Maria de Lourdes Ramos Rivera (born August 6, 1960) is a Puerto Rican politician who currently serves in the Puerto Rican House of Representatives, elected at-large from March 26, 1996 – January 2, 2001 and from January 2, 2005 to the present.

Early years and studies

Ramos was born in Juncos, Puerto Rico on August 6, 1960. She completed a Bachelor's degree in Business Administration from the University of Puerto Rico, with a major as Executive Secretary.

Public service

Ramos began her career as Secretary of the Municipal Assembly of Juncos. In 1991, she was appointed as member of the Women's Affair Commission by then Governor Pedro Rosselló.

Political career

In 1995, Ramos successfully presented her candidacy to fill a vacant seat in the House of Representatives of Puerto Rico due to the resignation of Representative Jorge L. Navarro Alicea. Ramos was sworn in on March 26, 1996 as a Representative At-large under the New Progressive Party (PNP), becoming the first female from Juncos to occupy the position.

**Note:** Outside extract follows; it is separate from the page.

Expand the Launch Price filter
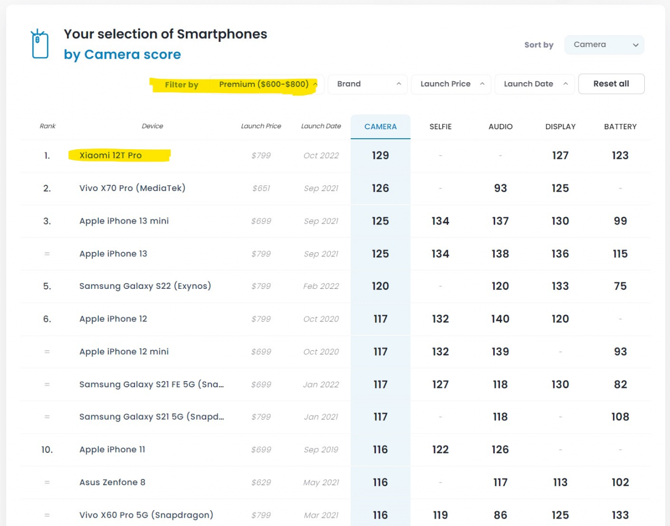Screen dimensions: 670x526 pyautogui.click(x=451, y=84)
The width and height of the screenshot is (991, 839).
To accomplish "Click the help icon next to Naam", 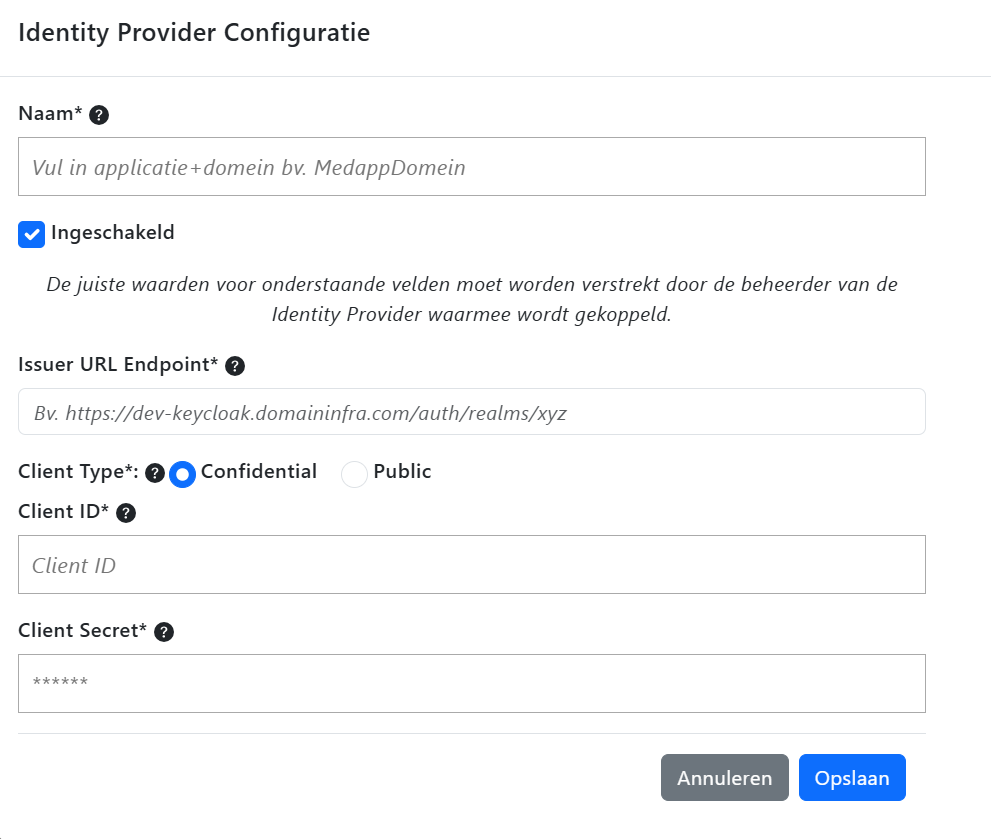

Ramos was officially elected in the 1996 general election, where she was the representative who received the most votes of all 11 winning candidates. In 1997, the Citizen Action Committee of Carolina gave her the Jesús T. Piñero Award. Still, after one term, Ramos was defeated for re-election at the 2000 general election, where she was the candidate with the fewest votes.

Ramos returned to the House of Representatives in 2004. After being sworn in, she was selected by her party as Majority Whip for that term.

After being reelected in 2008, Ramos was appointed to preside the House Retirement Systems Committee. She was also a member of the House Government, Municipal Affairs, Consumer Affairs, and Education and Cooperativism Committees.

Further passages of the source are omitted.